━━━ SUPPLIED MATERIAL ━━━

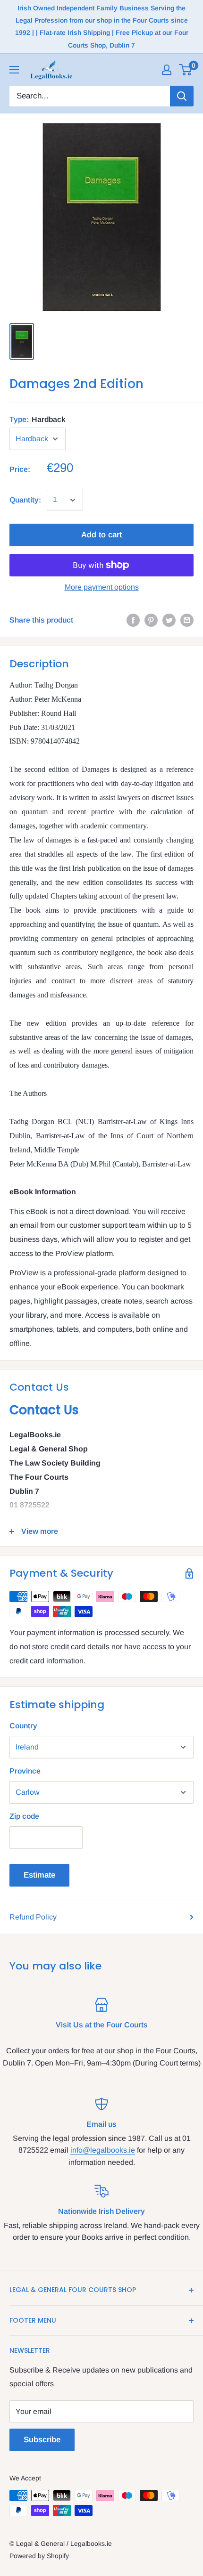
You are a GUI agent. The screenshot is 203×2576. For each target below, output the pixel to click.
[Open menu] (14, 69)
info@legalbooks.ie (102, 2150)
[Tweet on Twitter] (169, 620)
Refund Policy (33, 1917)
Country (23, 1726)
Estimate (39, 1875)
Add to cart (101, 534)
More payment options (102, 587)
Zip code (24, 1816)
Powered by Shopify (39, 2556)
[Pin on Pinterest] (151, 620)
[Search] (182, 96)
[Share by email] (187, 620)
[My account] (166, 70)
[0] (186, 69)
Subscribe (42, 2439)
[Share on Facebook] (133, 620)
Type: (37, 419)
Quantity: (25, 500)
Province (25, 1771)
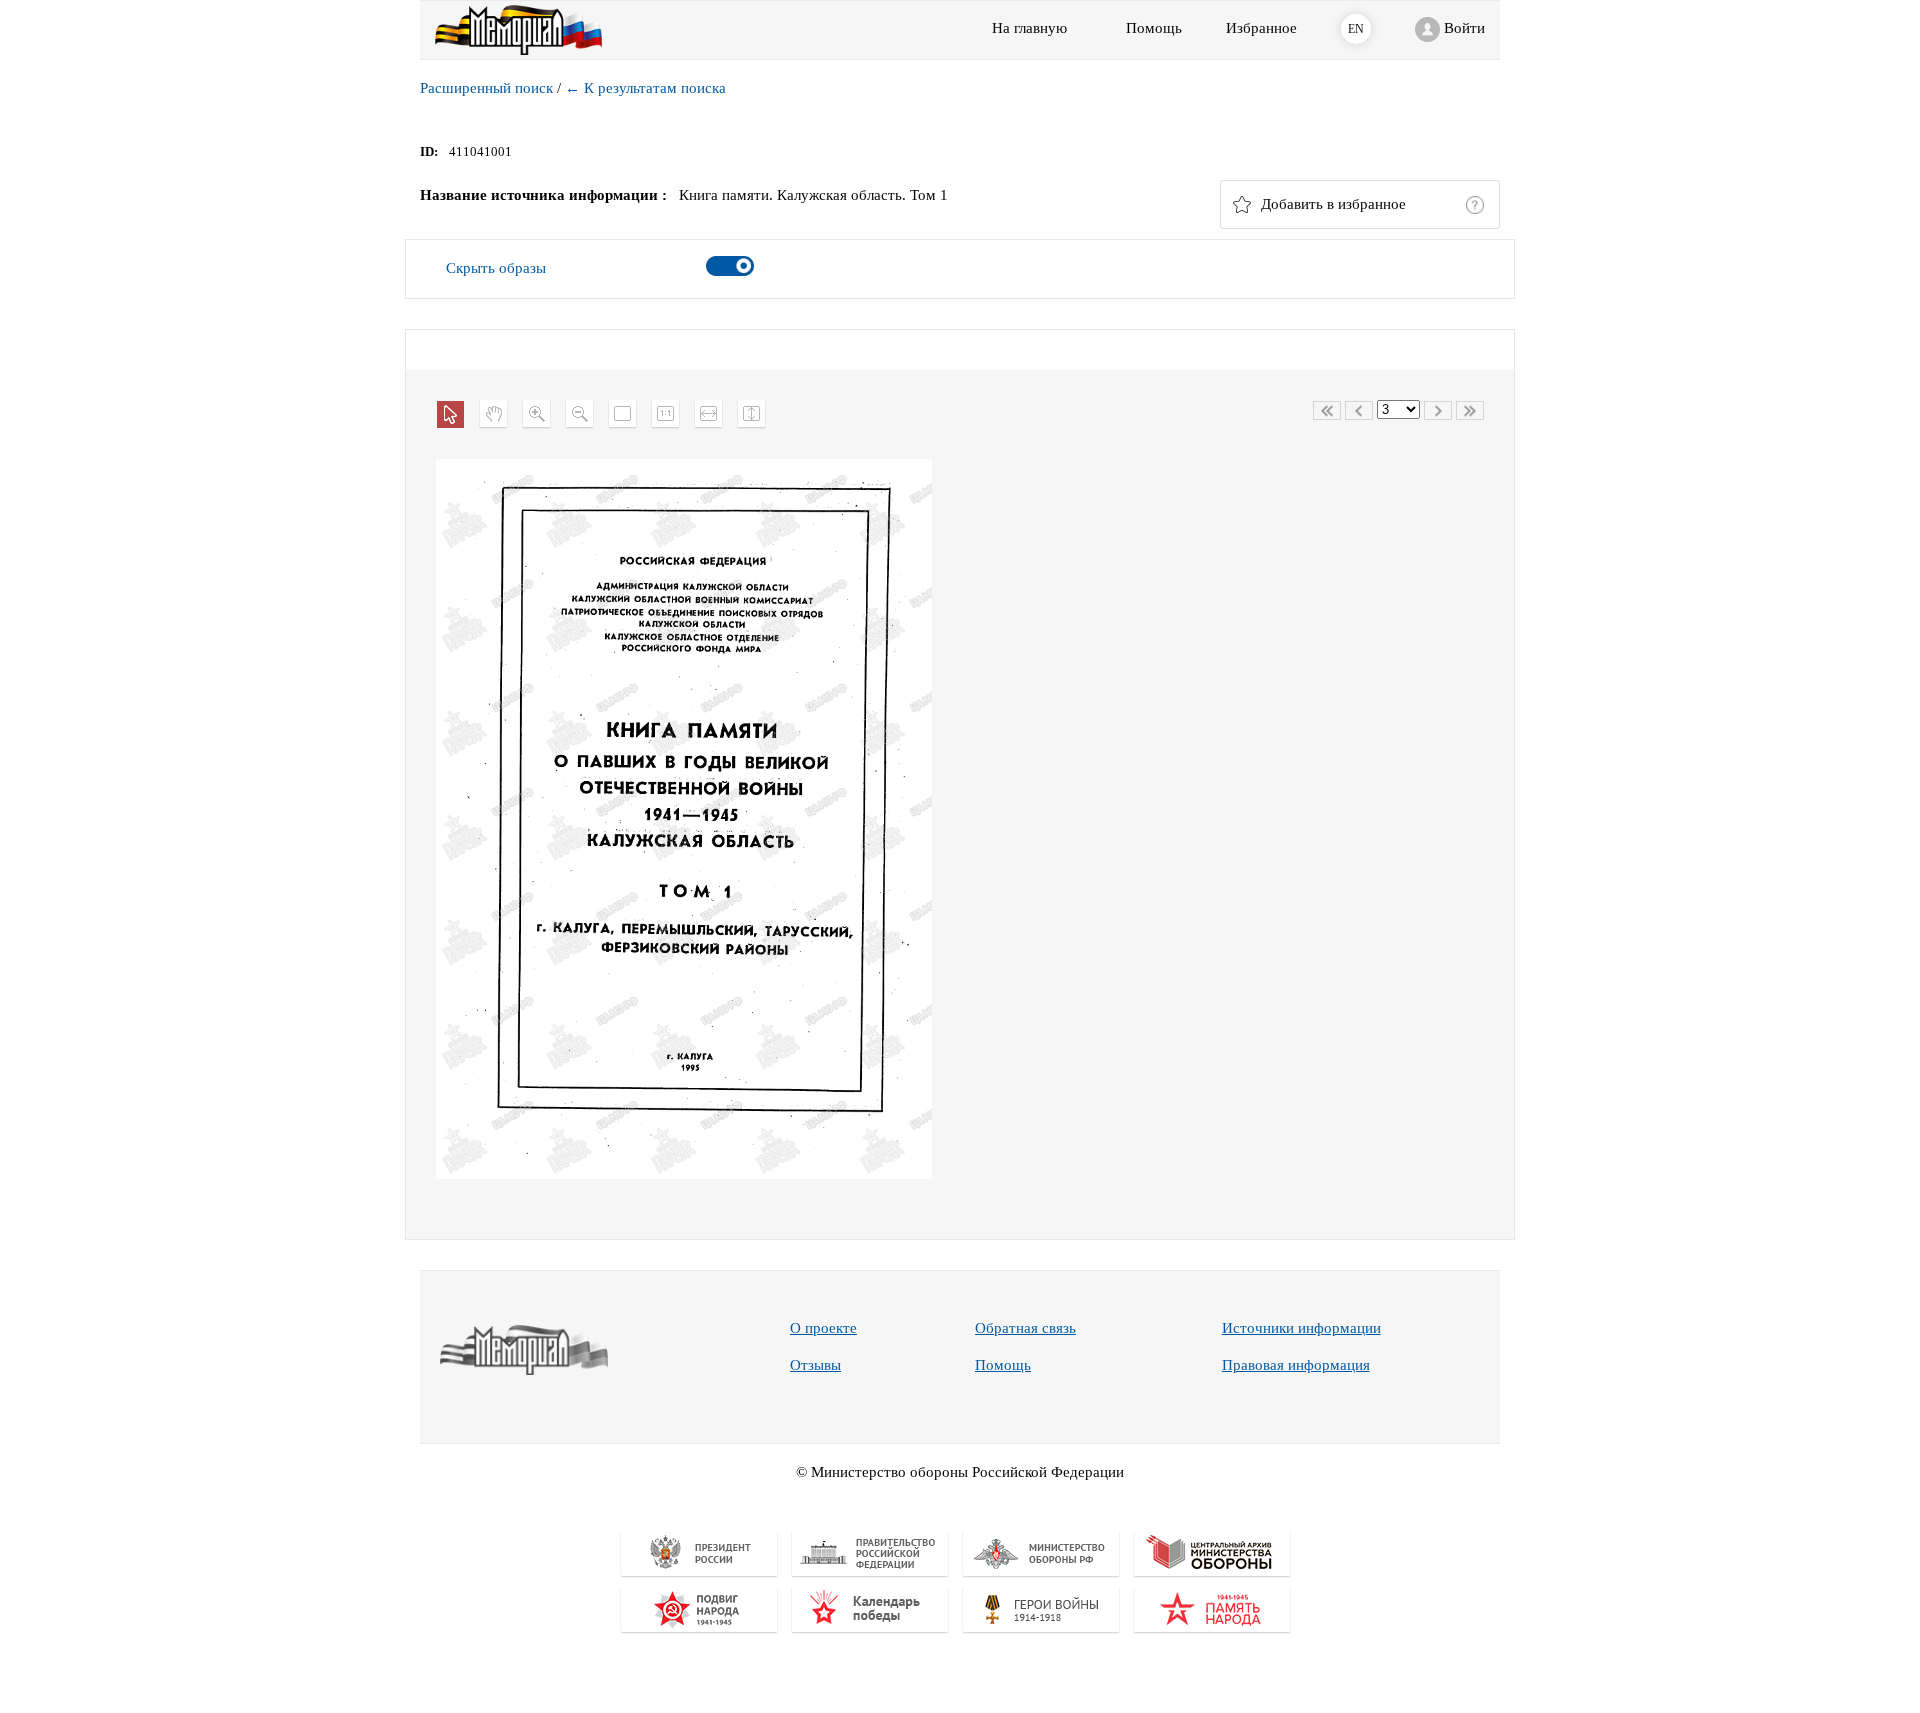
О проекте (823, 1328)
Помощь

━━━

* WHAT TO WORK ON:
Start with the line holding "info@legalbooks.ie (102, 2150)" and repeat exactly every line through the final line of the records above, but no pictures and nothing more.

* COMPLETED EXERCISE:
info@legalbooks.ie (102, 2150)
[Tweet on Twitter] (169, 620)
Refund Policy (33, 1917)
Country (23, 1726)
Estimate (39, 1875)
Add to cart (101, 534)
More payment options (102, 587)
Zip code (24, 1816)
Powered by Shopify (39, 2556)
[Pin on Pinterest] (151, 620)
[Search] (182, 96)
[Share by email] (187, 620)
[My account] (166, 70)
[0] (186, 69)
Subscribe (42, 2439)
[Share on Facebook] (133, 620)
Type: (37, 419)
Quantity: (25, 500)
Province (25, 1771)
О проекте (823, 1328)
Помощь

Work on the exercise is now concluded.